Tuesday, December 15, 2009

LIMA ’09

blogtunm.blogspot.com Tun M 
1. This year’s Langkawi International Maritime and Aerospace exhibition is not as big as the previous ones. This is to be expected as the countries that produce aircrafts and warplanes are going through financial and economic crisis. All international air shows are not as well represented as before. But for such a period of recession the turnout at LIMA in terms of exhibitors, airplanes and ships is still quite impressive.

2. But what is worthy of note at this LIMA is the progress of Malaysia’s own aerospace industries. This took up almost one-third of the space and the exhibits were reflective of their progress and sophistication. Malaysian companies now design and produce electronic command and control systems. They proudly exhibit their capabilities in the production and servicing of sophisticated aircraft components and mastery of aviation electronics.

3. There were quite a number exhibiting UAVs (Unmanned Aerial Vehicles). These remote-control airplanes come in many sizes. They can be used for aerial photography and target location and even for aggressive attacks against the enemy.

4. The first Malaysian submarine, KD Tunku Abdul Rahman, was also on show. I had more than an hour briefing on the different functions and features of the submarine.

5. Of all the fighting crafts I have seen the submarine is easily the most complex. It has scores of monitors and TV screens to inform the operators of what is happening in every part of the craft. There were wires and tubes everywhere. All of them I am told are crucial to the operation of the vessel, on the surface, at periscope depths and underwater.

6. Because of the small space available everything is cramped and overlap each other. I wondered whether the crew can identify all these wires, tubes and equipments and locate where they head to. The commander assured me that they could. They have learnt to locate things in the dark even in case of electricity failure.

7. I noted that all the parts bear scientific names.

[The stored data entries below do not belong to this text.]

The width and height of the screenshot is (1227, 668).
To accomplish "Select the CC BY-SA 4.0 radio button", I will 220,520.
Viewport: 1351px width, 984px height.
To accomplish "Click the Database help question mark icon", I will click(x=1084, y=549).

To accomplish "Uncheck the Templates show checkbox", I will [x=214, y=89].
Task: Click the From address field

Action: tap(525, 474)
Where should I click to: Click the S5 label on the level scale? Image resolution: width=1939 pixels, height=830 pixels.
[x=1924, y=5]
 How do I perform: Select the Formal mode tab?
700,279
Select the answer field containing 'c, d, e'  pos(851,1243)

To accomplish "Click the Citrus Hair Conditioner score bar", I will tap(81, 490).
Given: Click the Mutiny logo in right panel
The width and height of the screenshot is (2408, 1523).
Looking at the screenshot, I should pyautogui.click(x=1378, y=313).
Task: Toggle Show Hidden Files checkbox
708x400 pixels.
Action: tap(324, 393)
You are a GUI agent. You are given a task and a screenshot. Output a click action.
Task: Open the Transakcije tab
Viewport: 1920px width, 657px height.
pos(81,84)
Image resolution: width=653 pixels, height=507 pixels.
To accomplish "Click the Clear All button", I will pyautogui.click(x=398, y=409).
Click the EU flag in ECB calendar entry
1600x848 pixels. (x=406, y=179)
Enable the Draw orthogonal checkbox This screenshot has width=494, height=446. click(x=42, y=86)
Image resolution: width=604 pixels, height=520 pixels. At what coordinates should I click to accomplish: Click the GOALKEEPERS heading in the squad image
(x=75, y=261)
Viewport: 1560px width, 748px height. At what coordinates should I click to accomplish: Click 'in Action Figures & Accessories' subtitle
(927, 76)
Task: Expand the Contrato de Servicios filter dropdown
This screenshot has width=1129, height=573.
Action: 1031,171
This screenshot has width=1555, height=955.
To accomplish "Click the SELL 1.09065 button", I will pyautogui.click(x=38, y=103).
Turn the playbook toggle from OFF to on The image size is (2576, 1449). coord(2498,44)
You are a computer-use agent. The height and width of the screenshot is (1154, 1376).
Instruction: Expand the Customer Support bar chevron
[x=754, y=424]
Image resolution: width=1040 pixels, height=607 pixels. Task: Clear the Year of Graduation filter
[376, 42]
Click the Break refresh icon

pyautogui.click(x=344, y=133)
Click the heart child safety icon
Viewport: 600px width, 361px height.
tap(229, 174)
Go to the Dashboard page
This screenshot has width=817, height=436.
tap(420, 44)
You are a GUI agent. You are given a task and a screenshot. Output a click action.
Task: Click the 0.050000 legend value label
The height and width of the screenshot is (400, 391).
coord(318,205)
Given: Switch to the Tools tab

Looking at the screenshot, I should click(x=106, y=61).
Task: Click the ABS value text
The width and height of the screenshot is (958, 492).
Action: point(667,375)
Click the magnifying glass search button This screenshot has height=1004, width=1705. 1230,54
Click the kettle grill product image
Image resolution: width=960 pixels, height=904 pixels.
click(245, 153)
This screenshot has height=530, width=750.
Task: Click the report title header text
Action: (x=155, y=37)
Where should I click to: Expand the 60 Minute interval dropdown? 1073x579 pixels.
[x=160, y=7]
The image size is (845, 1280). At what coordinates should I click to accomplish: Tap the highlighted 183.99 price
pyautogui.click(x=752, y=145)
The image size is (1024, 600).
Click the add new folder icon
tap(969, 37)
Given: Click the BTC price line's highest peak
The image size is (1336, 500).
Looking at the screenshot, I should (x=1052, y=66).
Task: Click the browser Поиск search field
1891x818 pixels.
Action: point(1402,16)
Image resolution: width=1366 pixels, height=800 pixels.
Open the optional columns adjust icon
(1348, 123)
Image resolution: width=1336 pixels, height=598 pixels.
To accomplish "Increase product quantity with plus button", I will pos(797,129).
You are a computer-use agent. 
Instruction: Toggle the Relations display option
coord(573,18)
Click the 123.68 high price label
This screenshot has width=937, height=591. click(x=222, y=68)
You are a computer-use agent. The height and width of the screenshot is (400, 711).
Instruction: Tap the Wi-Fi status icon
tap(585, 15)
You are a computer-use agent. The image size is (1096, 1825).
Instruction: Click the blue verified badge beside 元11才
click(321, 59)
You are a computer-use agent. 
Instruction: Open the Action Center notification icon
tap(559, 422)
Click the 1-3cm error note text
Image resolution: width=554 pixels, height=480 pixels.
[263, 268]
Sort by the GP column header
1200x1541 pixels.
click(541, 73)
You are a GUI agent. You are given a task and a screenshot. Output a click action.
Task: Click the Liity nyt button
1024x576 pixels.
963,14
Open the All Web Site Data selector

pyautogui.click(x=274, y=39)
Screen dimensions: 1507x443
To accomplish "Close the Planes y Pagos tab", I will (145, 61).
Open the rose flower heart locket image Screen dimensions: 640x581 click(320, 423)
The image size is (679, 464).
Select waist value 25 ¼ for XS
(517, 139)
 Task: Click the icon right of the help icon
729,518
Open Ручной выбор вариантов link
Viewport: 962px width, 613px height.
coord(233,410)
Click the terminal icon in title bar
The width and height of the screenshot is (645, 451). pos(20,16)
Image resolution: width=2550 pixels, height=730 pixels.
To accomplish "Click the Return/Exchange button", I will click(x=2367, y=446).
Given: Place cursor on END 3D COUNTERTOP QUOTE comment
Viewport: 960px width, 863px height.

All the manuals on operation and emergency measures were in English and French.

8. The sleeping bunks are tiny. Once in bed the crew can hardly raise their heads. It was claustrophobic and I don’t think I can survive in that environment. But the boat sailed all the way from France to Malaysia without mishap. The crew do not seem to suffer from anything serious.

9. A group of MPs including from the opposition also visited the submarine and they were as impressed as I was.

10. I remember the first navy vessels of the Royal Malaysian Navy, which I visited in 1958 when they sailed right up to Alor Star. They were wooden boats, rather small and armed with a small gun. A friend laughed when I told him about my visit. We have come a long way since then and the Royal Malaysian Navy is now as modern a force as any other country.

11. I would have liked not buying the submarine. I don’t think we would be going to war. But the neighbours have bought submarines and our navy would feel rather inadequate if they don’t have at least two of these very costly vessels.

12. Altogether I would consider the 9th LIMA a success. Apart from the displays LIMA has helped initiate and stimulate Malaysia’s aerospace industry.